I was working on a problem out of Griffiths, and have become a bit confused. The problem is regarding to Earnshaw's theorem, which states that a particle cannot be held in stable equilibrium by electrostatic forces. (3.2 for anyone with the text). He suggests a cube with a positive charge on each of the eight corners, and asks what would happen to a positive charge placed in the center. It seems to me that the charge could stay at rest if it were somehow perfectly placed between all the corners, but that's not really possible so it is not worth considering. Earnshaw's theorem state that it could not be contained and will be removed. However, what if the corners became really close, or there were more positive charges... Wouldn't it simply be contained due to repulsion from the sides? That may just be the answer, but I think I've become a little bit confused. There's also the matter of the electric potential. The middle would be the point of highest electric potential. He warns against thinking of electric potential as being 'potential energy' but is it correct to assume the particle would move to a point of lower electric potential? Thanks for your time, and sorry if this is a bit scatter-brained. I found I was unclear about several things when writing this.

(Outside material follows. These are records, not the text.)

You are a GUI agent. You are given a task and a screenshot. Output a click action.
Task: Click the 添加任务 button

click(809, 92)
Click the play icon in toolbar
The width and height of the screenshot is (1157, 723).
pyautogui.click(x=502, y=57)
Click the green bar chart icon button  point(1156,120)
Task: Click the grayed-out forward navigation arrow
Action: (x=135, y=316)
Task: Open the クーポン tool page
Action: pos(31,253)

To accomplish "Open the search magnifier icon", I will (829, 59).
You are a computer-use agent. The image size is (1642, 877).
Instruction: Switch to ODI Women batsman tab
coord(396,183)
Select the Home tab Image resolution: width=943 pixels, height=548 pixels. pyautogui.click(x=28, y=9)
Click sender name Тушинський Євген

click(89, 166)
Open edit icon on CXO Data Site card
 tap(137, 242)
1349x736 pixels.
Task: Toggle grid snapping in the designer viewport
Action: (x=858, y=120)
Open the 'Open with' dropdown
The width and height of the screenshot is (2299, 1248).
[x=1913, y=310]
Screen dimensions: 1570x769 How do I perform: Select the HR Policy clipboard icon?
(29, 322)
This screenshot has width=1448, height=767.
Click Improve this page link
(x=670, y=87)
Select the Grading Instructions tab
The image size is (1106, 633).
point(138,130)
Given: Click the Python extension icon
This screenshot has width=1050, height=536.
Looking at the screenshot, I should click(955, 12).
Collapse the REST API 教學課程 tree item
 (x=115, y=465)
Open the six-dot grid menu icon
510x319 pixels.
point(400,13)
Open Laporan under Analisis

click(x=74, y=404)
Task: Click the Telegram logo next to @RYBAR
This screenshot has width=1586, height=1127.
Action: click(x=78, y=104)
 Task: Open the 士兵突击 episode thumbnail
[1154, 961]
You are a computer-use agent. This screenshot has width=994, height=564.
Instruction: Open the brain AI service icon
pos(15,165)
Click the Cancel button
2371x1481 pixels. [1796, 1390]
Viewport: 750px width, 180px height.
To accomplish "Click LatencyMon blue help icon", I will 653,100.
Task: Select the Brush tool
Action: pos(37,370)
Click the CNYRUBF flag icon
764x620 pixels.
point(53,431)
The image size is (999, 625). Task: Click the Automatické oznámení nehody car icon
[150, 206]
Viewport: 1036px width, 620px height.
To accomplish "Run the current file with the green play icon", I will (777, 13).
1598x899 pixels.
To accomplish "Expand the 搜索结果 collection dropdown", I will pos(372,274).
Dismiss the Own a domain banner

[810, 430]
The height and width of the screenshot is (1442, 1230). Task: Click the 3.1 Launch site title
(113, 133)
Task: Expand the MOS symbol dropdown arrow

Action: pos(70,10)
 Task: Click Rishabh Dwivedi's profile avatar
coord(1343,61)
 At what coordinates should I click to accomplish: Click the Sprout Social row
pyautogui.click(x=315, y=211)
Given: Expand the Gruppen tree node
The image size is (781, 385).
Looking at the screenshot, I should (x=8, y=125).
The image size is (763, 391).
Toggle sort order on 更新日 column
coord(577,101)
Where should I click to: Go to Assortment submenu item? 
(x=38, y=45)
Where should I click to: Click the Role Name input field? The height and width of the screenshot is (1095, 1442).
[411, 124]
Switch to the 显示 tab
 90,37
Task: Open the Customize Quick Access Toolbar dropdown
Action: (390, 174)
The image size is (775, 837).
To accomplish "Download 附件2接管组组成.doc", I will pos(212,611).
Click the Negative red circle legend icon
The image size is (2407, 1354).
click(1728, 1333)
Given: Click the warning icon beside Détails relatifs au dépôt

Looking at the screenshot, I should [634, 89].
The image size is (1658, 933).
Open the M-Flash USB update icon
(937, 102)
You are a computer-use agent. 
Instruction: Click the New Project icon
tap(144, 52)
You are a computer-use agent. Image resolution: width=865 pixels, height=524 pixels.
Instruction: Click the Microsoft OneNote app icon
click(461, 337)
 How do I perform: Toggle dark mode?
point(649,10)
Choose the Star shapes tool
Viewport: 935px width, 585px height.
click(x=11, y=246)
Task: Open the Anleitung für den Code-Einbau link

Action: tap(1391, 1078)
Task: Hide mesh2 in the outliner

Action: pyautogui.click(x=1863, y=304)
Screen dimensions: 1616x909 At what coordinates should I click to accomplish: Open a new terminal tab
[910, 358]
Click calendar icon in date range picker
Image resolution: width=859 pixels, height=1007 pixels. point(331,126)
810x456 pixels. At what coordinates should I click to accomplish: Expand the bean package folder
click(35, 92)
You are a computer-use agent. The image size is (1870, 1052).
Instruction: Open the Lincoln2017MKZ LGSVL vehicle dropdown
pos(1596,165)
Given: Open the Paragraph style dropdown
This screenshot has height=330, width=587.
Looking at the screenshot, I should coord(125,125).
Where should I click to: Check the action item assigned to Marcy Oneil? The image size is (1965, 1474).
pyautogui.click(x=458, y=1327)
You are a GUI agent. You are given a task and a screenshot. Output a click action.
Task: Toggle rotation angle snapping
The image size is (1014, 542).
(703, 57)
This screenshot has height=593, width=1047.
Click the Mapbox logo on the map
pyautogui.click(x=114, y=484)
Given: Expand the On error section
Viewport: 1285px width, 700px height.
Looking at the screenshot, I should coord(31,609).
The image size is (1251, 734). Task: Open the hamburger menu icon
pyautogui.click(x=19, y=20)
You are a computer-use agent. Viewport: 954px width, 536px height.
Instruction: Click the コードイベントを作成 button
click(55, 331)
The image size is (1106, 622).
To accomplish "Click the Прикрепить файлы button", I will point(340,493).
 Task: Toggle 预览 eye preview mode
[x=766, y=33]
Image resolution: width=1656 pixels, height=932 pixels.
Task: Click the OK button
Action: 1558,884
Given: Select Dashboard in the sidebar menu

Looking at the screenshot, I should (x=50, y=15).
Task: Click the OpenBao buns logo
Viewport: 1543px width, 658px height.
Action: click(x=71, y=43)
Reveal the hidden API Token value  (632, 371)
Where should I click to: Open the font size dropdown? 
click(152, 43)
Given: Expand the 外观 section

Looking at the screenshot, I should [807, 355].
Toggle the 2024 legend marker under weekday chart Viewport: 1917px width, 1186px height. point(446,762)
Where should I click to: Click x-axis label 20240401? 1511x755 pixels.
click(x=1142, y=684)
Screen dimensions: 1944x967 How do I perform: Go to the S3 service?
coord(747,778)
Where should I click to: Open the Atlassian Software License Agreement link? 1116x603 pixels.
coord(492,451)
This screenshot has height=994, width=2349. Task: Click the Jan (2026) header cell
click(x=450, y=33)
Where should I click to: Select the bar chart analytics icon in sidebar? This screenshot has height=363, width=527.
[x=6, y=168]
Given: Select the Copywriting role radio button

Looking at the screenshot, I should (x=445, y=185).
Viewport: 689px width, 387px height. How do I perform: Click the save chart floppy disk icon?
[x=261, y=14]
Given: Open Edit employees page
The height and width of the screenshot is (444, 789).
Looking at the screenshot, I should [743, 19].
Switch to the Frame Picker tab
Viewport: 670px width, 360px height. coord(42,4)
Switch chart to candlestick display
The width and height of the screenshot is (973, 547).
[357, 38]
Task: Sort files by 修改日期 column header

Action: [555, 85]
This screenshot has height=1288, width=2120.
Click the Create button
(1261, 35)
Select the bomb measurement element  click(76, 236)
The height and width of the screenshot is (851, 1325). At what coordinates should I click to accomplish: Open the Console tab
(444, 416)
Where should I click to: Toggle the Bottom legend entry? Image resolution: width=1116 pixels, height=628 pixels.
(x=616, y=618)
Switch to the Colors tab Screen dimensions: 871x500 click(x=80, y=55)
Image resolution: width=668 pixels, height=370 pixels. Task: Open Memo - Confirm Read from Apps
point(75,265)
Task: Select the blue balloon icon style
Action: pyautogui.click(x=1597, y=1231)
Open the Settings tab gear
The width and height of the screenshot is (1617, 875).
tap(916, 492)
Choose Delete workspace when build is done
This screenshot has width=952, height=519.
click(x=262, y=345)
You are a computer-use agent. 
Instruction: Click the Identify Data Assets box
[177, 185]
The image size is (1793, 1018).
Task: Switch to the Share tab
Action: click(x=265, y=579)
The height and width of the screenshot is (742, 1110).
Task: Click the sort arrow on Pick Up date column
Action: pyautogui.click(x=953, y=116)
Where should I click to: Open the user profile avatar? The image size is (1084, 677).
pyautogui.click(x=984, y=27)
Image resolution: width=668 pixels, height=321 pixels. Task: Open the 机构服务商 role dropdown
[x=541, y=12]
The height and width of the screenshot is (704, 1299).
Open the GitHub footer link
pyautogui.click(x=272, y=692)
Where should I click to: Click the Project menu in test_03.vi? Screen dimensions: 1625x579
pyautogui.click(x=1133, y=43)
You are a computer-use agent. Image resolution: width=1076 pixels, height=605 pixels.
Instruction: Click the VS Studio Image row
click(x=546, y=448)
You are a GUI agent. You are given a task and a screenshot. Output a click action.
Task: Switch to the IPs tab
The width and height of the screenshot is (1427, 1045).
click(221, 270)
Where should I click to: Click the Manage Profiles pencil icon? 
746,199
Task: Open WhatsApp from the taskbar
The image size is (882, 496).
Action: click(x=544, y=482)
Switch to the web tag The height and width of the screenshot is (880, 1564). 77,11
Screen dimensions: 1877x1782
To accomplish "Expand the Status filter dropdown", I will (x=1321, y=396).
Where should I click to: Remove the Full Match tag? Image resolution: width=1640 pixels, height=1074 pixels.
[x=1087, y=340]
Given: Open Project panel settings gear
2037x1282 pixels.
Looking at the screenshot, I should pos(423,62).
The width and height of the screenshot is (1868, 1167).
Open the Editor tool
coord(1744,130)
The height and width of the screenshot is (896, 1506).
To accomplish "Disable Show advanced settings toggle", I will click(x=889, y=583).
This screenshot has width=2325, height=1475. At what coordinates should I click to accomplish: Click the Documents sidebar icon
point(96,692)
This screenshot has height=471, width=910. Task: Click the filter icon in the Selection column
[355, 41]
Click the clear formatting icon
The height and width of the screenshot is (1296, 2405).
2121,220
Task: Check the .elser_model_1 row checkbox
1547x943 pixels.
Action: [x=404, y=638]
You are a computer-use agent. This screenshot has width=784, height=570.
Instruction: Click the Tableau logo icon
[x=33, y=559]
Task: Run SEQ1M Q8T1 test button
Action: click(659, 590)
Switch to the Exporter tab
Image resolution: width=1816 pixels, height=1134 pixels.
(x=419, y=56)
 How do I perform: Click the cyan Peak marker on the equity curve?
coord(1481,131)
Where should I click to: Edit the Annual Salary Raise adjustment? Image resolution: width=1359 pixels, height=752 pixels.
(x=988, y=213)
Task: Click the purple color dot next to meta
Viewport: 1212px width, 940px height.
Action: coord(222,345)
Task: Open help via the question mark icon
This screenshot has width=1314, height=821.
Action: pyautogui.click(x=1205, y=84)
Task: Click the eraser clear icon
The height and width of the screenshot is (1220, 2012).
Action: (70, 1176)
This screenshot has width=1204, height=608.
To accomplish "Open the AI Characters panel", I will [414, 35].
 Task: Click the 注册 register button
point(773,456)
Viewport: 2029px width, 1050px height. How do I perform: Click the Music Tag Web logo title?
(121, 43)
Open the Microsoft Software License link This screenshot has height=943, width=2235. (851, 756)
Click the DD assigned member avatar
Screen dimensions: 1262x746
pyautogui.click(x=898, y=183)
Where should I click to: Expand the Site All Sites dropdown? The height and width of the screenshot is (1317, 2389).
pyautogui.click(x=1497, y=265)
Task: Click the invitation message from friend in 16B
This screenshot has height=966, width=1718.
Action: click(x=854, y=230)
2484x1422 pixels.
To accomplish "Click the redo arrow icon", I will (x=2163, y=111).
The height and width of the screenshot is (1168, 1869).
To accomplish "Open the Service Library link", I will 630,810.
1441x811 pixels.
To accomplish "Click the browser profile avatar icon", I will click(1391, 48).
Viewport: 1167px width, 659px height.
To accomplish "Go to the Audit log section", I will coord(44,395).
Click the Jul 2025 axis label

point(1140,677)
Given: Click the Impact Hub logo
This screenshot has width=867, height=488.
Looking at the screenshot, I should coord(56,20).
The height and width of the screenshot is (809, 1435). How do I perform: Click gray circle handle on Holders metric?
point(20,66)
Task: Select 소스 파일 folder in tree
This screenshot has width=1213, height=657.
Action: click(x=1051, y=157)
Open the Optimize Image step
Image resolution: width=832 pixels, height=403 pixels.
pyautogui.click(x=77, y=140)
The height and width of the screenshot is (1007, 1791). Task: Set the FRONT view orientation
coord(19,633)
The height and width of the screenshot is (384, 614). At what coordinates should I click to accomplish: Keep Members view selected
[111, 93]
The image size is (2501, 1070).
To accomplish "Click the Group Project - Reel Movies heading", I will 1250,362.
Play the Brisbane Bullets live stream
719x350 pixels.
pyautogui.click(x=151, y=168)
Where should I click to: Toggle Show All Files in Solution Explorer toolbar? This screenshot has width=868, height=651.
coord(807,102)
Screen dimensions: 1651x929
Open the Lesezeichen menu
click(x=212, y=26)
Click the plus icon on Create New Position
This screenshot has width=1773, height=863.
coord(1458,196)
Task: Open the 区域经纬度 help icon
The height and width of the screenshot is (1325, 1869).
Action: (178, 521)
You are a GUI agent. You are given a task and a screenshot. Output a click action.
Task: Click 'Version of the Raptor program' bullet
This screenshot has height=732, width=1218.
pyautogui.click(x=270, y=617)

By convention, a positive test charge will seek the lower potential and a negative test charge will seek the higher potential. In the example, the potential at the center of the cube is a local saddle point - bringing the corners closer just squeezes the saddle so the point becomes even more unstable.
How literally should we take Earnshaw's theorem then? What if instead of a cube it were a spherical array of positive charges. Would you still have the same result, of it being mathematically impossible to contain the charge using electrostatic repulsion? I can see why this would be the case, knowing about Laplace's equation, but it also seems to defies intuition.
Yes - the resulting potential cannot contain a local minima. Well - take the extreme example - lets add charges to the sphere until they touch each other! i.e. Imagine you have a uniform spherical shell of positive charge instead of a collection of discrete charges. Now there are no gaps - intuitively all that charge would push a positive charge to the center perhaps? But: the field everywhere inside the shell is zero, a result you should already be familiar with. A small positive charge in the center, given a slight nudge, will therefore drift right to the shell. Once it enters the shell, it experiences a net force pointing radially away from the center. Hence it is inevitable that the charge should escape. A distribution of discrete charges will just have favored escape routes built in. We can electromagnetically trap charges, it is just not done statically.
Oh, now that is an interesting thought. Thanks for your help, you've done wonders to clear this up for me. Have a good day!
No worries. There are lots of surprising and counter-intuitive things in electromagnetism, and in physics for that matter. It turns out that this is because our intuition is not that great-a tool for understanding things we don't regularly experience directly. We have to think about things more carefully. Remember - intuition is what tells you the Earth is flat. Enjoy.